-- DATA UNDER STUDY follows --

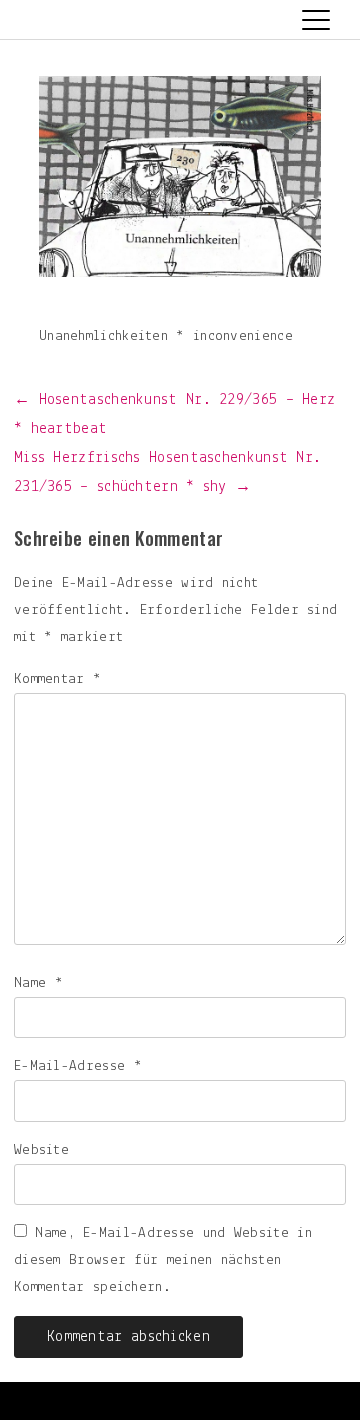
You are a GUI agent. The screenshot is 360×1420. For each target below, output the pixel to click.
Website (41, 1150)
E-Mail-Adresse (78, 1066)
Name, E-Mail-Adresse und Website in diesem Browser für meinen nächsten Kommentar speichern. (163, 1260)
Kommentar (57, 679)
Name (38, 983)
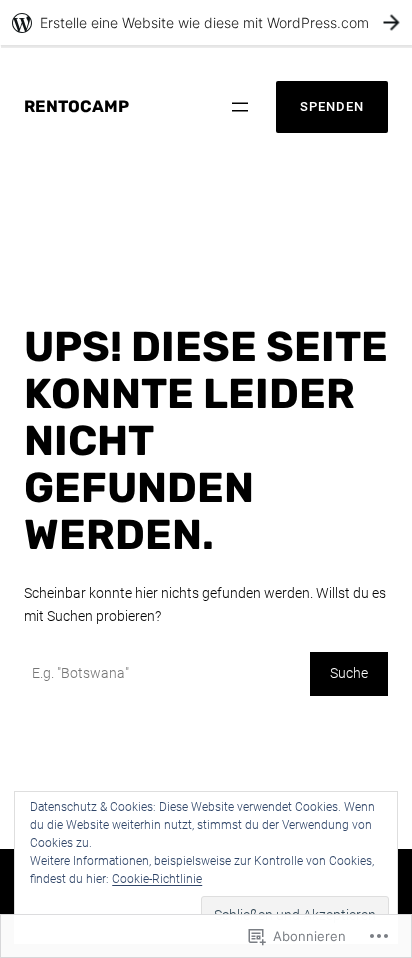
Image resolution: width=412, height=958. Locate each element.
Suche (349, 673)
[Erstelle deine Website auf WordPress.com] (206, 22)
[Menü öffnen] (240, 107)
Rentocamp (76, 106)
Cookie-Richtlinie (157, 879)
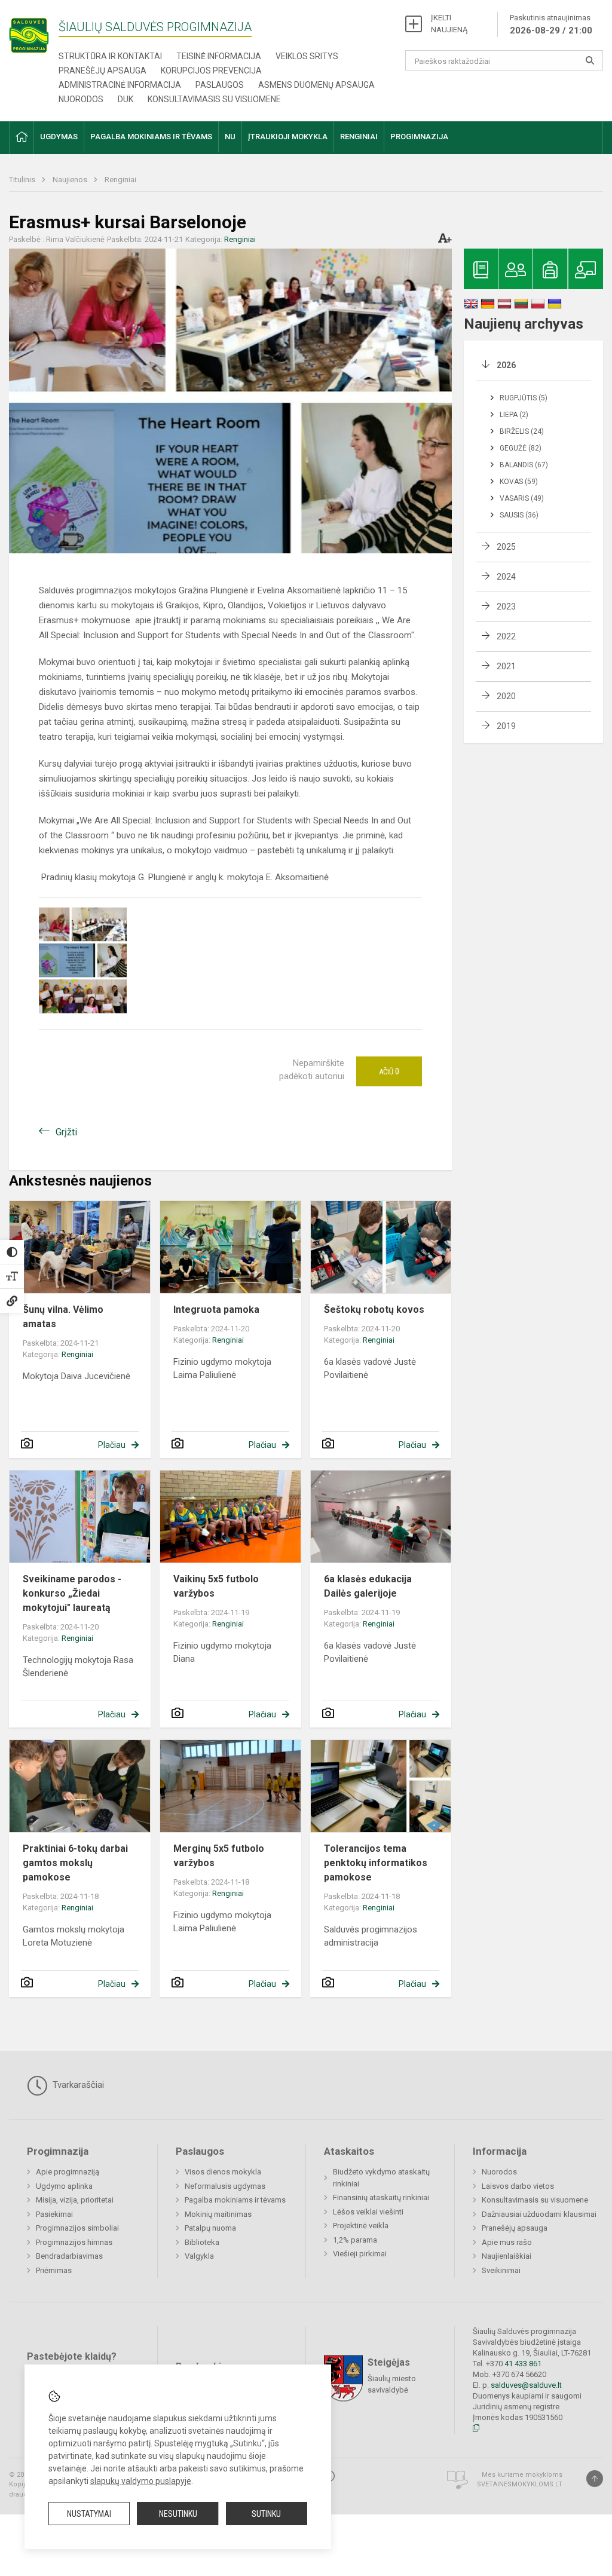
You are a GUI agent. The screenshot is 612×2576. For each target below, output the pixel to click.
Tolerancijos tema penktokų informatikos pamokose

-- DATA UNDER STUDY concluded --

YOUR OBJECTIVE
Identify all lines in the records above with the word "below".

SOLVED EXERCISE
You are a GUI agent. The screenshot is 360×1420. For each target below, output the pixel to click.
You are a GUI agent. The screenshot is 612×2576. For each target below, output the pixel to click.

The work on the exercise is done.